Venite, corde, vieni, balia, vado al mio letto nuziale
e la morte, non Romeo, prenderà la mia verginità.
NUTRICE
Corri in camera tua. Troverò io Romeo,
per consolarti. So bene dove trovarlo.
Ascoltami, il tuo Romeo sarà qui stanotte.
Vado da lui. t nascosto nella cella di Fra Lorenzo.
GIULIETTA
Oh, trovalo, dà questo anello al mio cavaliere fedele,
e ordinagli di venire a prendersi l’ultimo addio. Escono.
ATTO TERZO – SCENA TERZA
Entra il Frate (Lorenzo).
FRATE LORENZO
Romeo, vieni avanti, vieni avanti, tu, uomo fatale.
Il dolore s’è innamorato delle tue qualità,
e tu hai sposato la sventura.
Entra Romeo.
ROMEO
Padre, che notizie ci sono? Cos’ha deciso il Principe?
Quale dolore desidera stringermi la mano
che io non abbia già conosciuto?
FRATE LORENZO
Il mio caro figliuolo conosce fin troppo bene
tale trista compagnia.
Ti porto notizie della sentenza del Principe.
ROMEO
È forse il suo giudizio più lieve di quello universale?
FRATE LORENZO
Una sentenza più mite è uscita dalle sue labbra:
non la morte del corpo, ma l’esilio di un corpo.
ROMEO
Ah, l’esilio! Siate pietoso e dite “morte”.
Lo sguardo dell’esilio incute molto, molto più terrore
della morte stessa! Non dite “esilio”.
FRATE LORENZO
Ecco, da questo momento sei bandito da Verona.
Abbi pazienza, il mondo è grande, è vasto.
ROMEO
Non c’è mondo fuori dalle mura di Verona,
se non purgatorio, sofferenza, anzi, l’inferno stesso.
Essere bandito da qui significa esser bandito dal mondo,
ed esser bandito dal mondo significa morte.

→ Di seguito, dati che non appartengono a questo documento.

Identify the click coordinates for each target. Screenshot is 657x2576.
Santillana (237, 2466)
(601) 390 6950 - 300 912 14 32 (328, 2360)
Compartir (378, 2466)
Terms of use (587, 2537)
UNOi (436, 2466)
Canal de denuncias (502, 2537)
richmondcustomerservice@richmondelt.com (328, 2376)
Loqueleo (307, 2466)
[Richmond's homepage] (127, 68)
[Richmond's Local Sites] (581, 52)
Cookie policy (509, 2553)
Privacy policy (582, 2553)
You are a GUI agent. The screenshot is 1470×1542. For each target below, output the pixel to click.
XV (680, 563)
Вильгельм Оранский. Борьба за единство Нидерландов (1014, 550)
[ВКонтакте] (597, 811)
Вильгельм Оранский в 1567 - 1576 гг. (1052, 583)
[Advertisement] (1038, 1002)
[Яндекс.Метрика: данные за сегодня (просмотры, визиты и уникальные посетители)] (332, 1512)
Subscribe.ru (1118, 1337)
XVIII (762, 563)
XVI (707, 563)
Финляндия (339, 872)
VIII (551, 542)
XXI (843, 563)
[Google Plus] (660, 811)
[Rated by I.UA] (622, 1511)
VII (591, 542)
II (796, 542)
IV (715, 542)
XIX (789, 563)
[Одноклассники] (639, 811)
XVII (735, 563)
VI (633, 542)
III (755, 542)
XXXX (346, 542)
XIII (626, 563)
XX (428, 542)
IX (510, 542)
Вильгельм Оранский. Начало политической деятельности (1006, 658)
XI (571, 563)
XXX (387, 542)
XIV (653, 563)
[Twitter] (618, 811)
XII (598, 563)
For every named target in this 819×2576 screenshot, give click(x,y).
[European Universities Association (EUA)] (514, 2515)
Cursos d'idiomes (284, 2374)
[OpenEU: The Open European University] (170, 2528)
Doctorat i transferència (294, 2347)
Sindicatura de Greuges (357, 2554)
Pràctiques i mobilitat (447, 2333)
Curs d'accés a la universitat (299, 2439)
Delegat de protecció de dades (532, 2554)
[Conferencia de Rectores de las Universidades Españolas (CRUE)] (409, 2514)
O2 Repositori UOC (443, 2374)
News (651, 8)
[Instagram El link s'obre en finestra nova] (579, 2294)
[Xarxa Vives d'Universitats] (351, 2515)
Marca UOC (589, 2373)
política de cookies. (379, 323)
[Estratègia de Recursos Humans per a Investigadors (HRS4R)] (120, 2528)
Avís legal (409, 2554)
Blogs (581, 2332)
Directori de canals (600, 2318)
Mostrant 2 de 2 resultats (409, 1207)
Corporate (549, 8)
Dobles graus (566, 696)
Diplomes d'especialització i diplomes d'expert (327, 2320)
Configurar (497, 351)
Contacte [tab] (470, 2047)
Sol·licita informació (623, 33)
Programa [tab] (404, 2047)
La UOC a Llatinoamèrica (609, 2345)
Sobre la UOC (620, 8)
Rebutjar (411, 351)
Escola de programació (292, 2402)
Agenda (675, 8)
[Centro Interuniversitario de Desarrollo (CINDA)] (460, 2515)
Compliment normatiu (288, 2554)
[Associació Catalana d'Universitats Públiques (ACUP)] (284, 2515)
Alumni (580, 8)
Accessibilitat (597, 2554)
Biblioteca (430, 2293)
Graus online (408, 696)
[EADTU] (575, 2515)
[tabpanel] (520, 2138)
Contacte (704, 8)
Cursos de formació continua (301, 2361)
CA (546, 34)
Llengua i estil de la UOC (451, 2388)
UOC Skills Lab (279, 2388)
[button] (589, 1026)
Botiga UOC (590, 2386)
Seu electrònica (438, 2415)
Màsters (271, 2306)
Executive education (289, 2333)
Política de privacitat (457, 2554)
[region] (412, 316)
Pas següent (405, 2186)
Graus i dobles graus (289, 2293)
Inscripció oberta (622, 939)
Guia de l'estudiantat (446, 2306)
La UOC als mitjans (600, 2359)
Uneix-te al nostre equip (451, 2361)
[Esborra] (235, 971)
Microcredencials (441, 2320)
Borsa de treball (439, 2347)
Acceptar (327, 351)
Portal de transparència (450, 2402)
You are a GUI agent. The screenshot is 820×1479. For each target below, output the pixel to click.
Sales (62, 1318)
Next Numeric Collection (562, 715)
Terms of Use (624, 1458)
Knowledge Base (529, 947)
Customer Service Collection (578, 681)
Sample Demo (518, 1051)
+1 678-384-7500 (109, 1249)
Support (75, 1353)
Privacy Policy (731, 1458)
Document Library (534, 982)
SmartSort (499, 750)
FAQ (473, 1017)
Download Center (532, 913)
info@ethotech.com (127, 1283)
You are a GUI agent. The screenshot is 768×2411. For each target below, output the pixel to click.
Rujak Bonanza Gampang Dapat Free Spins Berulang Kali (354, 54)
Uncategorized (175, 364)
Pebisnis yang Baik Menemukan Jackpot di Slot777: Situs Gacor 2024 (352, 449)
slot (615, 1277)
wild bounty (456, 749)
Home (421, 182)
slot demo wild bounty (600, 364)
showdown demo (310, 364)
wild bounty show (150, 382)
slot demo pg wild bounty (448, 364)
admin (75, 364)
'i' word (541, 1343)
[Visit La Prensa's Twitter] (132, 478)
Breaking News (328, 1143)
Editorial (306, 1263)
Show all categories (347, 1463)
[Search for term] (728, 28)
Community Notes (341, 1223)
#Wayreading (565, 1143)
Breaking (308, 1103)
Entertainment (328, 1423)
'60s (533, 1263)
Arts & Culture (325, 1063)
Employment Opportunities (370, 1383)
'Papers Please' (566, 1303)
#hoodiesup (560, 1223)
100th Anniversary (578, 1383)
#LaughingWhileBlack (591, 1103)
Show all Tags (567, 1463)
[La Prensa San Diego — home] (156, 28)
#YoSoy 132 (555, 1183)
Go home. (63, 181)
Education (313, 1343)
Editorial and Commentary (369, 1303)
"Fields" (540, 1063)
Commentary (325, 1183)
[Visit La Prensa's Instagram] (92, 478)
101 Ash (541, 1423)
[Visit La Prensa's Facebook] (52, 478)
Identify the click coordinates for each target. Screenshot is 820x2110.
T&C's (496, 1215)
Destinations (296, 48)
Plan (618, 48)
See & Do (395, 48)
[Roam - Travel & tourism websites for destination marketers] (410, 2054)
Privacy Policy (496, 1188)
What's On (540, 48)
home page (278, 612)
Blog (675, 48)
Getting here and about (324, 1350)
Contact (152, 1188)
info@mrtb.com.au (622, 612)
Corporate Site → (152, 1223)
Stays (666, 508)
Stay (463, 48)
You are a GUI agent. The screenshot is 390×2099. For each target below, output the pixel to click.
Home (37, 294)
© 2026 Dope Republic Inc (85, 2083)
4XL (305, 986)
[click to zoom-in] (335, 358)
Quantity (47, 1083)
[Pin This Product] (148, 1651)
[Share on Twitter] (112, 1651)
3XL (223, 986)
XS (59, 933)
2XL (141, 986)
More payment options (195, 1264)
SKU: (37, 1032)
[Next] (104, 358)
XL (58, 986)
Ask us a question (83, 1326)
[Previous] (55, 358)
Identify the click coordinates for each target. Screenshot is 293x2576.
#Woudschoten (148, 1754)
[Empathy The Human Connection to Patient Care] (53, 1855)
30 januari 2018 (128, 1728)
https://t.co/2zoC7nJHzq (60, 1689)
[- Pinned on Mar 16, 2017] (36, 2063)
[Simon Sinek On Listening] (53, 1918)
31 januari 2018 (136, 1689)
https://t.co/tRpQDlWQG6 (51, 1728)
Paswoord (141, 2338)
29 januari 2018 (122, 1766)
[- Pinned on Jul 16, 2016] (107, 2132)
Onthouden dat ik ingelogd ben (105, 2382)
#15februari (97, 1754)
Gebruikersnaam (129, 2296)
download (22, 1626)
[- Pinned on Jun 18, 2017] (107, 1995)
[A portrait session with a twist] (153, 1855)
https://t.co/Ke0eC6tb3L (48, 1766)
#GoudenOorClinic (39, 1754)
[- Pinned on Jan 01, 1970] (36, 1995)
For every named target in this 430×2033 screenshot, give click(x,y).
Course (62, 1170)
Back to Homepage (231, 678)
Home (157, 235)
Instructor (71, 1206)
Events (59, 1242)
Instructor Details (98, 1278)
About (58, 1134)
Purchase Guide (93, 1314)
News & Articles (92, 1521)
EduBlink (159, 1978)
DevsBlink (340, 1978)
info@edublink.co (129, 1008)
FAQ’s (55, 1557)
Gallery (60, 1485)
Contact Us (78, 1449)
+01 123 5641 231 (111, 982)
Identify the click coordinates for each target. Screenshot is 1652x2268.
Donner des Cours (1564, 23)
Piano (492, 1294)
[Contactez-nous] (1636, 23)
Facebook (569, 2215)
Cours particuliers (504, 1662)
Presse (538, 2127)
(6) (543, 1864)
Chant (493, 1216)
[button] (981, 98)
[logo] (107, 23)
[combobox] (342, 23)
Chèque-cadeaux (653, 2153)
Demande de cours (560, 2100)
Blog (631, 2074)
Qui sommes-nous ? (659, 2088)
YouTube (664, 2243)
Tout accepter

Esilio è solo un altro nome per morte e tu,
chiamando la morte esilio, mi tagli la testa
con una scure d’oro per sorridere poi
al colpo che mi uccide.
FRATE LORENZO
Oh peccato mortale, oh nera ingratitudine!
La legge chiama morte la tua colpa,
ma il Principe, generoso, favorendoti, l’ha messa da parte,
e ha mutato quella nera parola “morte” in esilio.
Questa è affettuosa clemenza, e tu non lo vedi.
ROMEO
È tortura, non clemenza. Il cielo è qui,
dove vive Giulietta, e qualsiasi cane, gatto, minuscolo topo,
qualunque altra cosa insignificante, vive qui, in questo cielo,
e può vedere Giulietta, ma Romeo non può.
C’è più riguardo, più rispetto, più cortesia
per una mosca che vola intorno a un cadavere che per Romeo.
La mosca può toccare quella meraviglia bianca
che e la mano della cara Giulietta,
può rubare una gioia immortale da quelle sue labbra
Che, nella loro modestia virginale, la fanno ancora arrossire,
credendo il loro baciarsi un peccato.
Ma Romeo no, lui non può, è esiliato.
Le mosche possono far questo, io ne devo fuggire.
Loro sono creature libere, io sono esiliato.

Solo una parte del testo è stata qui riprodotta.